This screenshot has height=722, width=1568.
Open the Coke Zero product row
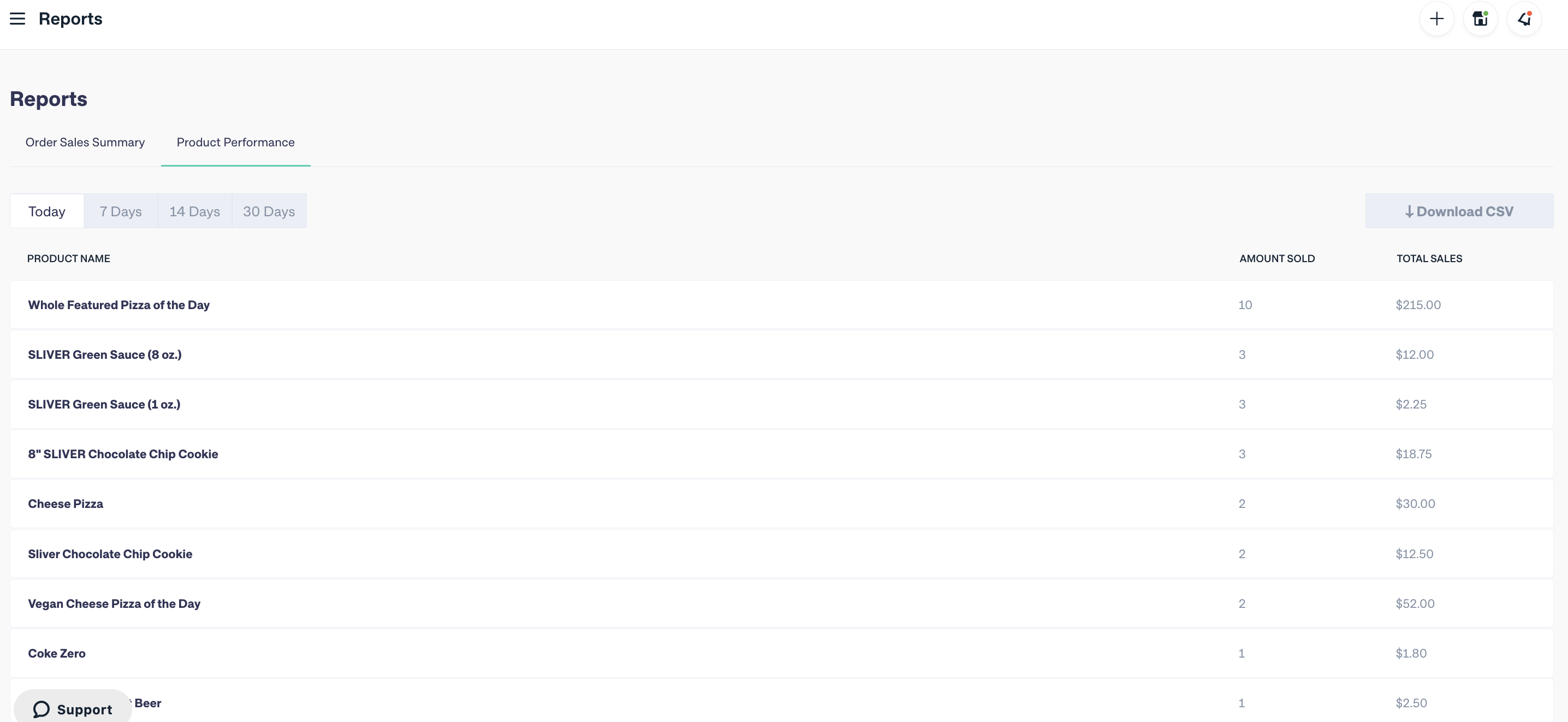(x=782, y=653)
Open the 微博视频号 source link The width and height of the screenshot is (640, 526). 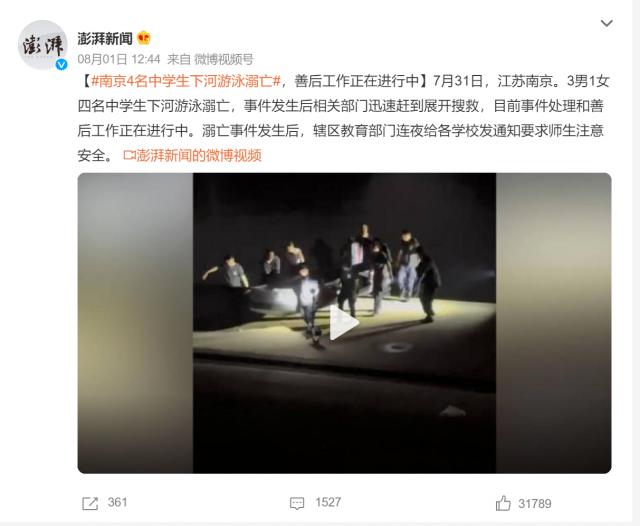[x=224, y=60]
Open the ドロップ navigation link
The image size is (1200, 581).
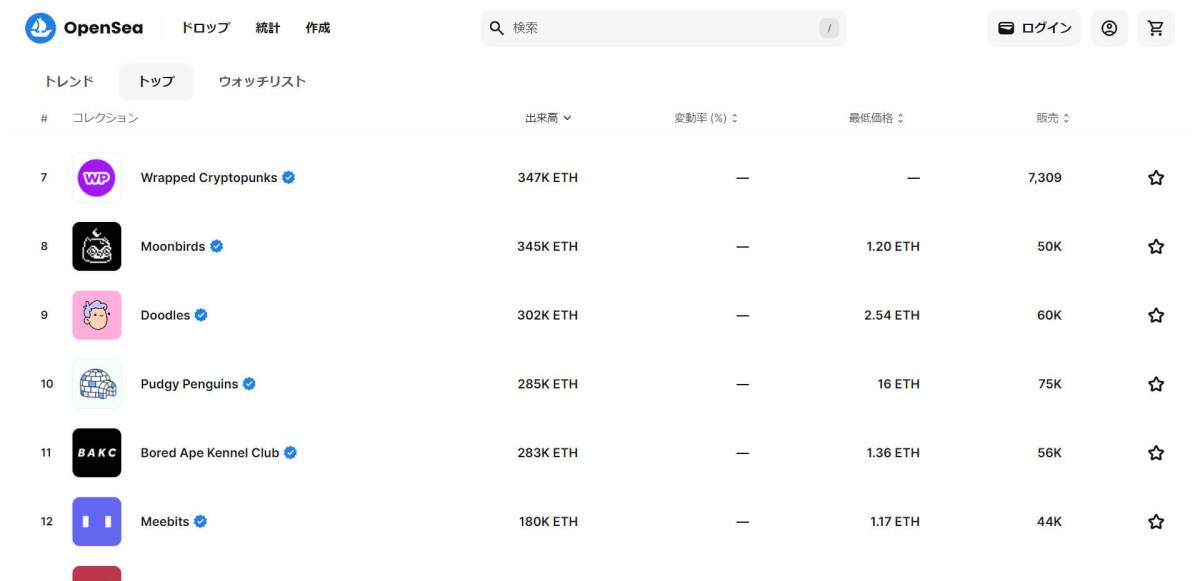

- **To be done**: Retype the material, starting at the line that contains "Open the ドロップ navigation link" and continuing through the last line of the material, with both ends included. Leave the pictures out of your copy.

- **Answer to the problem**:
Open the ドロップ navigation link
The image size is (1200, 581).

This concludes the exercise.